The riverside scenery above Teddington, especially near the long picturesque island opposite Thames Ditton, is very charming, and away from {291} the water is the beautiful Bushey Park, that rivals in popularity even its neighbour of Hampton Court. Long jealously reserved for the use of its royal owners, the estate, which is more than eleven hundred acres in extent, has been open to the public since 1752, when a certain Timothy Bennet, a local shoemaker, succeeded, by dint of dogged persistence, of winning a free passage through it for ever, or, to be more strictly accurate, in obtaining the restoration of ancient rights that had been filched away. The story goes that Bennet, who, as he sat at work in his shop, had been in the habit of watching the number of pedestrians who passed through the park on their way to and from Kingston, was moved to bitter indignation when he learned that the gates had been closed by order of the ranger, Lord Halifax. He consulted a lawyer, declaring that he would gladly spend all his savings, which amounted to about £700, to win back the old privilege, and was told that all that was needed was for him 'to try the right.' A notice was therefore served on the ranger, who summoned Timothy before him, thinking to overawe him easily, but the shoemaker's rough eloquence so won upon the great man that the latter, in spite of all the opposition of the lawyers on the side of the Crown, ordered the road through the park to be reopened, and it has never since been closed.

The chief glory of Bushey Park is the triple avenue of horse-chestnuts, more than a mile long, that was planted by William III., who longed to reproduce in England some of the characteristics {292} of his native land. When in full bloom the trees present an appearance of unique beauty, crowds from far and near flocking to see them, but even at other times the park is full of charm, forming one of the most delightful recreation-grounds near London. The rangership, long a coveted appointment, was at one time held by Lord North, the minister whose fatal policy brought about the American War of Independence; and later the Lodge, a substantial red-brick building near the Teddington entrance, was the residence of William IV. when Duke of Clarence.

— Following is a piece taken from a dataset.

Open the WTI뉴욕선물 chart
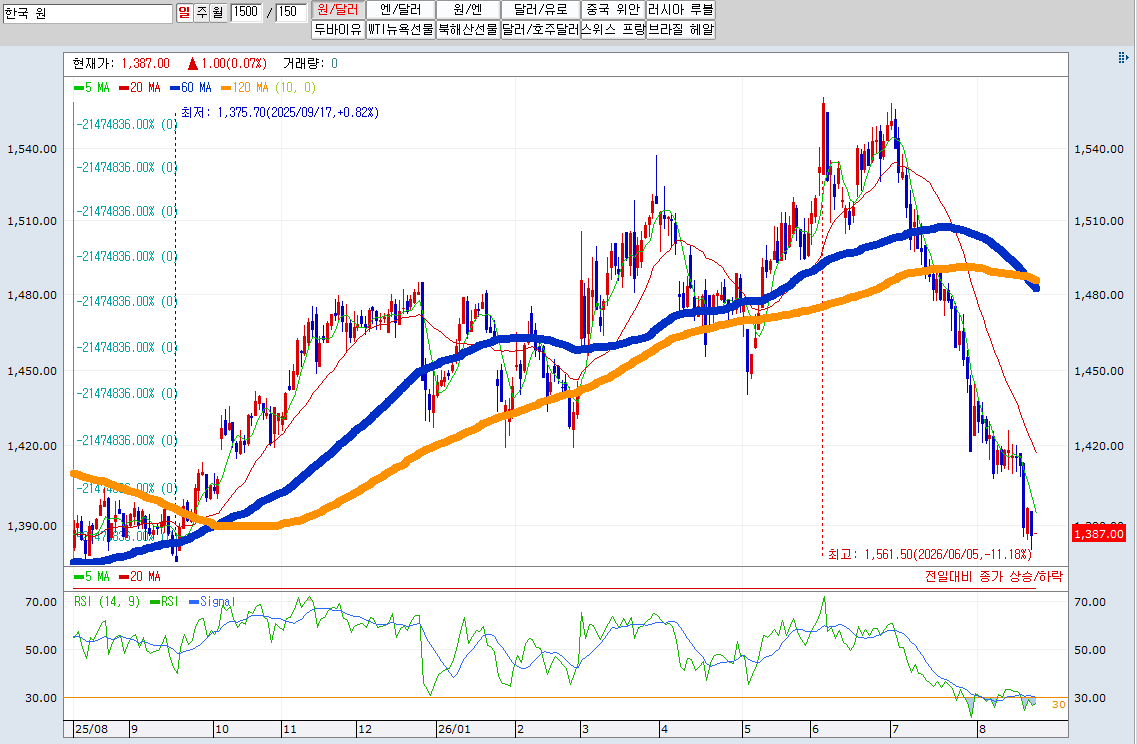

The twin villages of Hampton Wick and Hampton, the former below, the latter above, the riverside grounds of Hampton Court, have little that is distinctive about them in spite of their exceptionally beautiful situation, looking down upon the Thames, which is here dotted with picturesque islets. Hampton Wick prides itself on having been for some years the home of the famous essayist Sir Richard Steele, who dated from what he called his hovel in it the dedication of the fourth volume of _The Tatler_ to Lord Halifax, first ranger of Bushey Park, and builder of the Lodge referred to above. Hampton glories in still owning the house beloved of David Garrick, who often withdrew to it for rest between 1754 and 1779, receiving in it as his guests Horace Walpole, Dr. Johnson, and many other distinguished men, whom he used to entertain with night-fêtes in the grounds.

[Sidenote: Hampton Court]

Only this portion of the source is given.